Untuk memperkuat jaringan lembaganya, Tempo membuat kebijakan untuk membagi kekuasaan, dimana semula Pimpinan Umum dipegang Goenawan Muhammad kemudian digantikan oleh Eric F.H. Samola Keputusan ini diambil mengingat Eric merupakan tokoh pers nasional yang diharapkan mampu mendongkrak kepentingan Tempo dalam lembaga pers nasional. Khususnya Dewan Pers yang semakin hari semakin ketat. Seiring dengan perkembangannya, kemudian Tempo meninggalkan kantornya yang pengap dan sempit di daerah Senen menuju Jalan Rasuna Said Kav.C 17 Jakarta Pusat yang lebih luas dan representatif serta nyaman bagi staf redaksi dan wartawan majalah Tempo. Bahkan pada tahun-tahun tersebut, Tempo telah mampu mendirikan Yayasan Tempo yang berfungsi sebagai lembaga control terutama masalah sosial sekaligus lembaga kesejahteraan karyawan, disamping beberapa fungsinya dengan salah satu sub lembaganya “Data Tempo” untuk menjadi sebagai sarana pustaka. Dalam hail ini Yayasan Tempo semakin besar

peranannya dengan menjadi suatu lembaga tersendiri yang melayani publik untuk menampung dan mengelola kepustakaannysa.

Perkembangan majalah Tempo sangat pesat kepindahannya ke kantor yang baru, salah satunya adalah oplah yang semula hanya paling banyak 50.000-75.000 eksemplar berkembang menjadi 100.000-150.000 eksemplar. Demikian juga dengan staf kepegawaian dan reporternya semakin hari semakin bertambah besar. Hingga Tempo telah diputuskan untuk menjadi perusahaan mandiri oleh Grafiti Press.

Menginjak tahun 1990-an, Tempo semakin dikenal sebagai pers yang berani sekaligus menjadi standart perkembangan pers serius nasional. Dengan kemampuan redaksionalnya dikenal sebagai kelompok orang-orang pintar. Maka isi Tempo semakin menggigit serta detail secara kritis. Dengan kemampuannya ini, Tempo telah berkali-kali mendapatkan teguran, sampai pada tahun 1991 sempat diancam untuk dicabut SIUPP-nya. Bahkan dalam pilihannya, Tempo telah menjadi idola pembaca terutama dari kalangan, dibandingkan dengan majalah-majalah politik lainnya.

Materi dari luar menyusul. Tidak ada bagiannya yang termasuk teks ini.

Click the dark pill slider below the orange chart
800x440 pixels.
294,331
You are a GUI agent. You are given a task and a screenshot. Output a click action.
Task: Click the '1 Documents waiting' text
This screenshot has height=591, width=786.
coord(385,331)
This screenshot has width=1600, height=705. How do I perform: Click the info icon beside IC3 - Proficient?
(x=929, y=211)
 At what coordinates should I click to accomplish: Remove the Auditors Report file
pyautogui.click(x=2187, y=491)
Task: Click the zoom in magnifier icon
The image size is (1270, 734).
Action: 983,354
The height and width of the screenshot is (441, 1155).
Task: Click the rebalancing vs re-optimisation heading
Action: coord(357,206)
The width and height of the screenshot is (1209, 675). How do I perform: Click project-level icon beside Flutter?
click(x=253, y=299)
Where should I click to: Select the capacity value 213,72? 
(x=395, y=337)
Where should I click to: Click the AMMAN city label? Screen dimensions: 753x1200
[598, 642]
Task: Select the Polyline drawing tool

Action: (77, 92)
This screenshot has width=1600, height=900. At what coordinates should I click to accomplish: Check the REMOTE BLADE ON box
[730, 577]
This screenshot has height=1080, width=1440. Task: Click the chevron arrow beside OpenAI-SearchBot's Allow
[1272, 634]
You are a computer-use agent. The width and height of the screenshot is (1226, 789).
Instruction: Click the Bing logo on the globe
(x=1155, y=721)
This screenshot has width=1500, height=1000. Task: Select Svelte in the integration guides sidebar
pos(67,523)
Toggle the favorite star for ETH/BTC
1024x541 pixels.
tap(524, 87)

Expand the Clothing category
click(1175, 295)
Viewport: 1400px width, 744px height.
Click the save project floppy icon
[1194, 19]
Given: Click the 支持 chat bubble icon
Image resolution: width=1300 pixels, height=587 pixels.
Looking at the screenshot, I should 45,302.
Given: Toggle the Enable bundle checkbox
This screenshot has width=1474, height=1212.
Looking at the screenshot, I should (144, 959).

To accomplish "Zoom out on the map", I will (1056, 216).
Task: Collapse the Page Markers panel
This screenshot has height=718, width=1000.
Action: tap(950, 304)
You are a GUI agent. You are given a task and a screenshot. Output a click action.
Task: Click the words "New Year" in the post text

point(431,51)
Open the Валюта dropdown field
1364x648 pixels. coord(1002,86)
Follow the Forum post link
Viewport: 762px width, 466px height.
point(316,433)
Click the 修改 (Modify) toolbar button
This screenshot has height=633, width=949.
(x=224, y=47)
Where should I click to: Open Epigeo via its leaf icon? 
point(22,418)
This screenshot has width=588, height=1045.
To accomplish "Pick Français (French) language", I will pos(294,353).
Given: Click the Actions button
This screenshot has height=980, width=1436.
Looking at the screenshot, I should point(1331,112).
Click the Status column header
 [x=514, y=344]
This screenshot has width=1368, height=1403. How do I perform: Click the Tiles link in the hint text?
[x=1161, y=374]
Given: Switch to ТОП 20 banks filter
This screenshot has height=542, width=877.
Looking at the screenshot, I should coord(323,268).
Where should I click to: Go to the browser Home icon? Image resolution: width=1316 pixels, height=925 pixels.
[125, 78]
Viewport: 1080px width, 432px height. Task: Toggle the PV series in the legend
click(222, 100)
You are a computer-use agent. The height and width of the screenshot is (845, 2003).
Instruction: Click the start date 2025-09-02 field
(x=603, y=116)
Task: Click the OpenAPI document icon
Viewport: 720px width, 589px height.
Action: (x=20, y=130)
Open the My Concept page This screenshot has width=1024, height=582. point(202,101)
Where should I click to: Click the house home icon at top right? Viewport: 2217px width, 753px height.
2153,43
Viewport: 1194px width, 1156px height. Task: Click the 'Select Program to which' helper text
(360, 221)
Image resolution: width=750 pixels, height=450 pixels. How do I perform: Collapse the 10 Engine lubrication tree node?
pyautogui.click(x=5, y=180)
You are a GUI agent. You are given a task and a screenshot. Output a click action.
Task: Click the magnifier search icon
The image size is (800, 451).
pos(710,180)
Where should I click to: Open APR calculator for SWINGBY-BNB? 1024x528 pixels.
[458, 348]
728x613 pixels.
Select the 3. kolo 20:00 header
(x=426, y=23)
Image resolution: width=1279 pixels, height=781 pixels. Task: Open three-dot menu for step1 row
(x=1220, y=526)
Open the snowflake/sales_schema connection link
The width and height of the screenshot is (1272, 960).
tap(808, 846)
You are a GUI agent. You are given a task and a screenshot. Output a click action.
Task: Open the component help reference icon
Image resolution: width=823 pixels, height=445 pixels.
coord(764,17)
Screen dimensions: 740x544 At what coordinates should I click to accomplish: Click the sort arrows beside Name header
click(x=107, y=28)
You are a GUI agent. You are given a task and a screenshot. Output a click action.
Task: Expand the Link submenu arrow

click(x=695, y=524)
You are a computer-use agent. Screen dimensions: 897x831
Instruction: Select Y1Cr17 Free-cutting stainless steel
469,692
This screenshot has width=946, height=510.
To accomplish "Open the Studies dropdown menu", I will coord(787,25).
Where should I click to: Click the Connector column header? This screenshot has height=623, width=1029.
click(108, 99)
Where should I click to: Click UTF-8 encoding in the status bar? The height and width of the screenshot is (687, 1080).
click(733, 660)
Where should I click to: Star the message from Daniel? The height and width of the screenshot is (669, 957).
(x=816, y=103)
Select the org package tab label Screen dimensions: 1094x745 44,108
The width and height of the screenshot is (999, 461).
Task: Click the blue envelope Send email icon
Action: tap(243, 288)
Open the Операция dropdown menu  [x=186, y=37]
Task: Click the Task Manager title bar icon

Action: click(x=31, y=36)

Dari tahun tersebut, perjalanan majalah Tempo semakin keras pertarungannya dengan system, sebagai konsekuensi sikap kritisnya, hingga tragedi yang paling menakutkan bagi kalangan pers terjadi pada bulan Juni 1994, SIUPP majalah TEMPO dinyatakan “Tidak Berlaku”, yang disiarkan oleh Televisi Republik Indonesia pada acara Dunia Dalam Berita yang sebelumnya didahului oleh pertanyaan kepada FPGG, Soebrata.

Majalah Tempo yang terbit mingguan memberi ruang sebanyak 100 halaman. Adapun dalam berbagai liputannya, Tempo membaginya dalam 28 rubrik. Dalam

rubrik-rubrik tersebut, pada dasarnya terbagi menjadi beberapa bentuk

laporan/liputan, diantaranya adalah sebagai berikut :

a. Bentuk liputan berdasarkan teknik pemberitaan/reportase :

1. Rubrik Nasional

2. Rubrik Luar Negeri

3. Rubrik Kriminal

4. Rubrik Pendidikan

5. Rubrik Hukum

6. Rubrik Kesehatan

7. Rubrik Pokok dan Tokoh

8. Rubrik Laporan Utama

9. Rubrik Selingan

10.Rubrik Olah Raga

11.Rubrik Ilmu dan Teknologi

13.Rubrik Lingkungan

14.Rubrik Ekonomi Bisnis

15.Rubrik Seni

16.Rubrik Obituari

17.Rubrik dari Redaksi

b. Bentuk liputan berdasarkan teknik penulisan :

1. Rubrik Kolom

2. Rubrik Catatan Pinggir

3. Rubrik Kiat

4. Rubrik Buku

5. Rubrik Design

6. Rubrik Televisi

7. Rubrik Info

8. Rubrik Iklan dan Pariwara

c. Bentuk liputan berdasarkan teknik penyajian gambar/karikatur, yakni dalam rubrik opini.